Given data:
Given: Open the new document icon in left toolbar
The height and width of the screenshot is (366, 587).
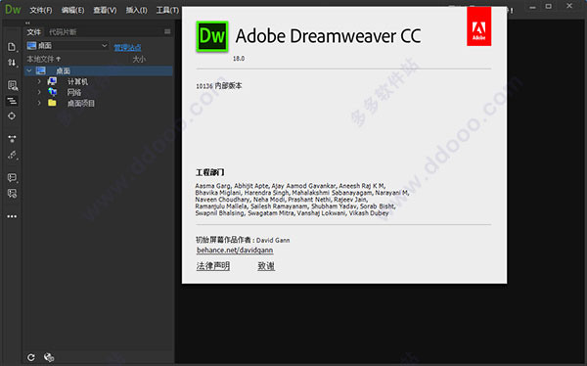Looking at the screenshot, I should pos(12,47).
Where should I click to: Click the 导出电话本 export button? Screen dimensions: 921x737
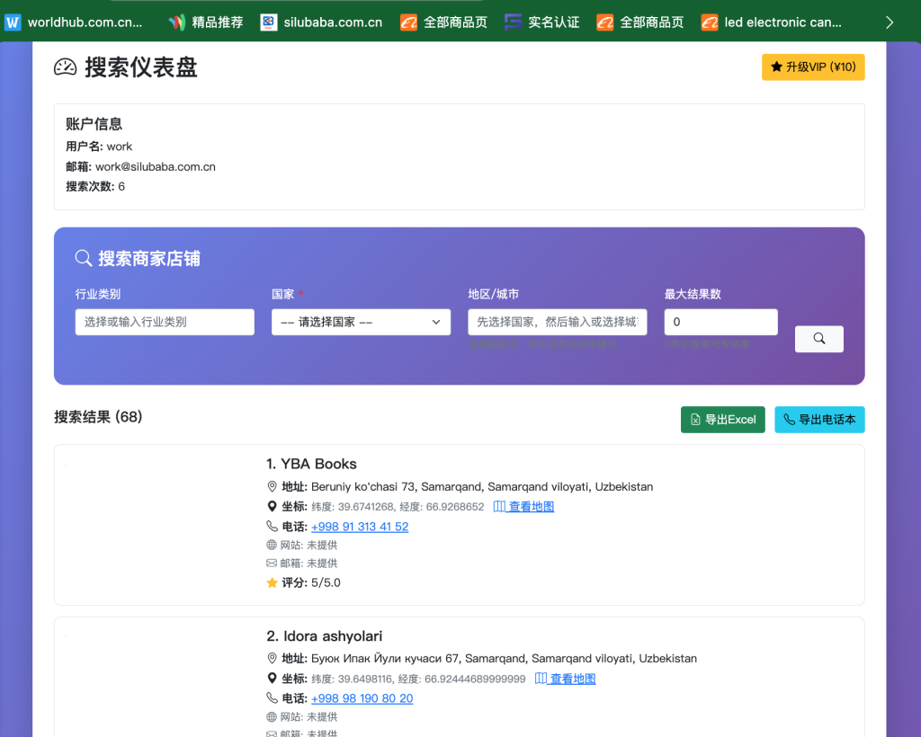click(x=819, y=420)
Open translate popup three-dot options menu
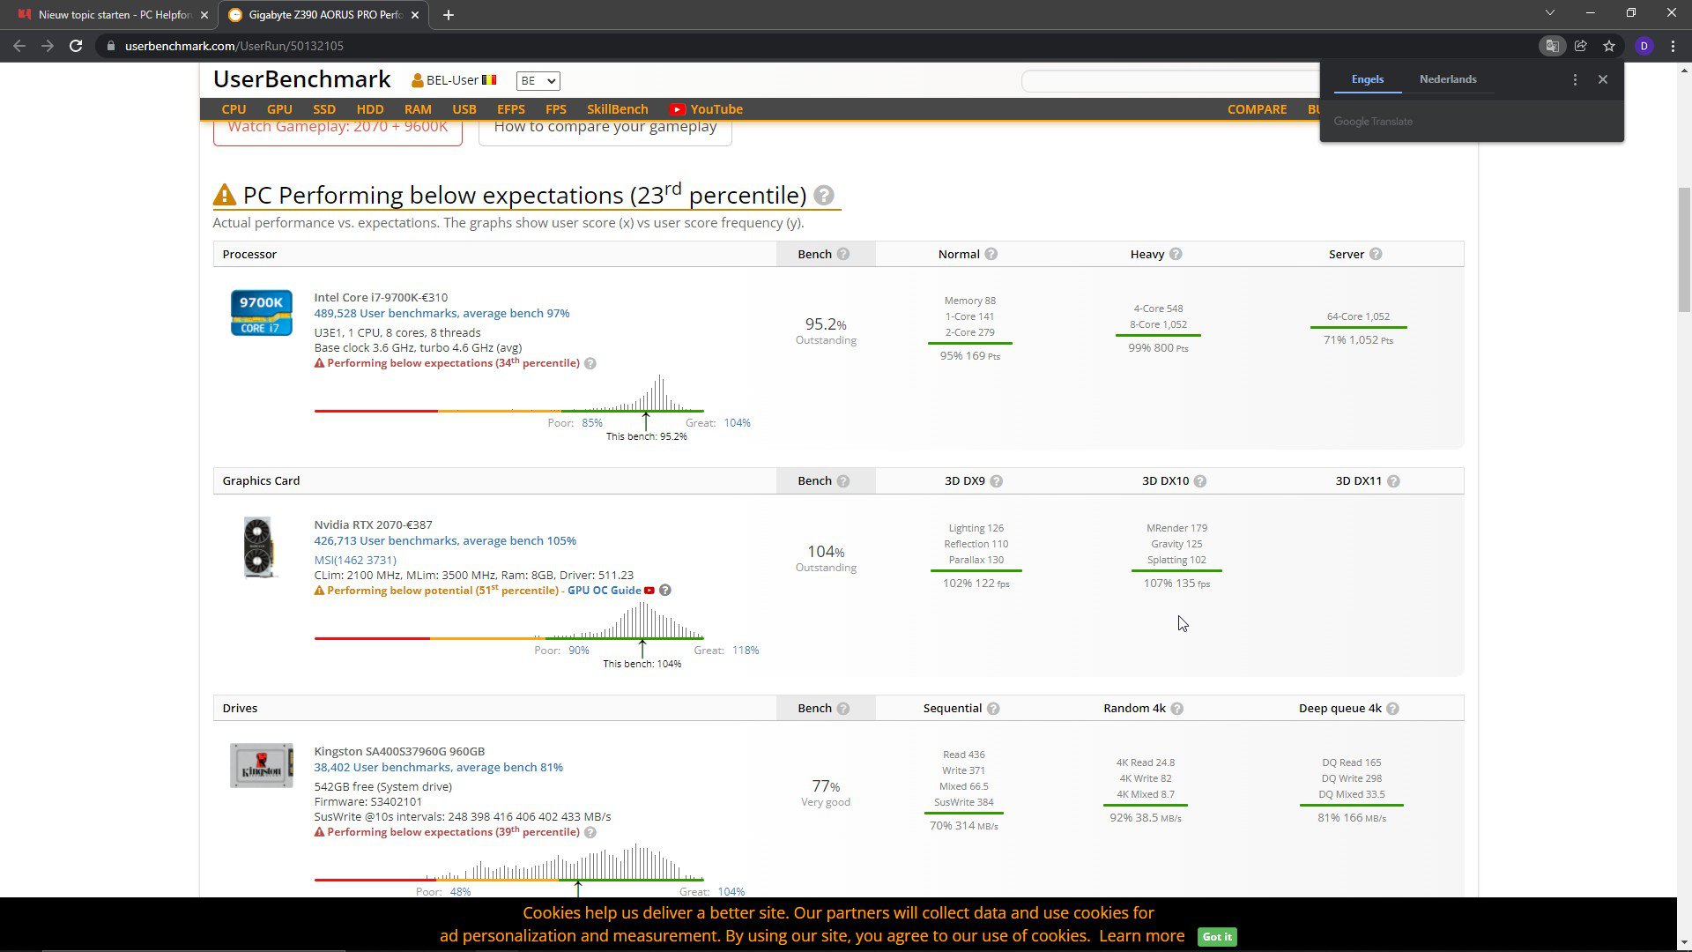This screenshot has width=1692, height=952. tap(1575, 79)
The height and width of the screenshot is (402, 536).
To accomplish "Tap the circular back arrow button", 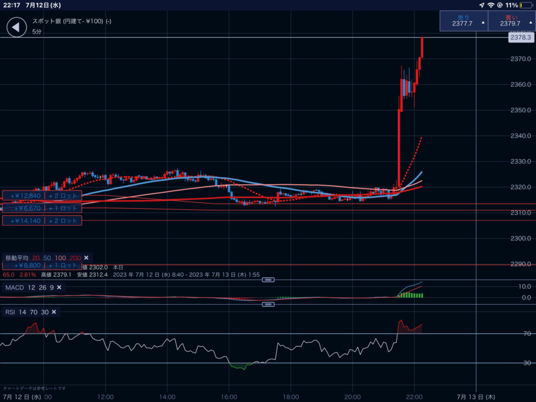I will pos(16,27).
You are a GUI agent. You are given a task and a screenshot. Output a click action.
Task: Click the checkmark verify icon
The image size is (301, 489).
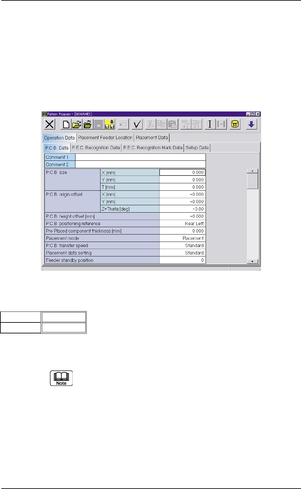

Directions: Reproduce, word for word, the lines from the one containing "You are a GUI" to the end of the material, both ends included. No picture is copied.

Exercise response:
You are a GUI agent. You are given a task and a screenshot. Output a click action.
Task: Click the checkmark verify icon
The image size is (301, 489).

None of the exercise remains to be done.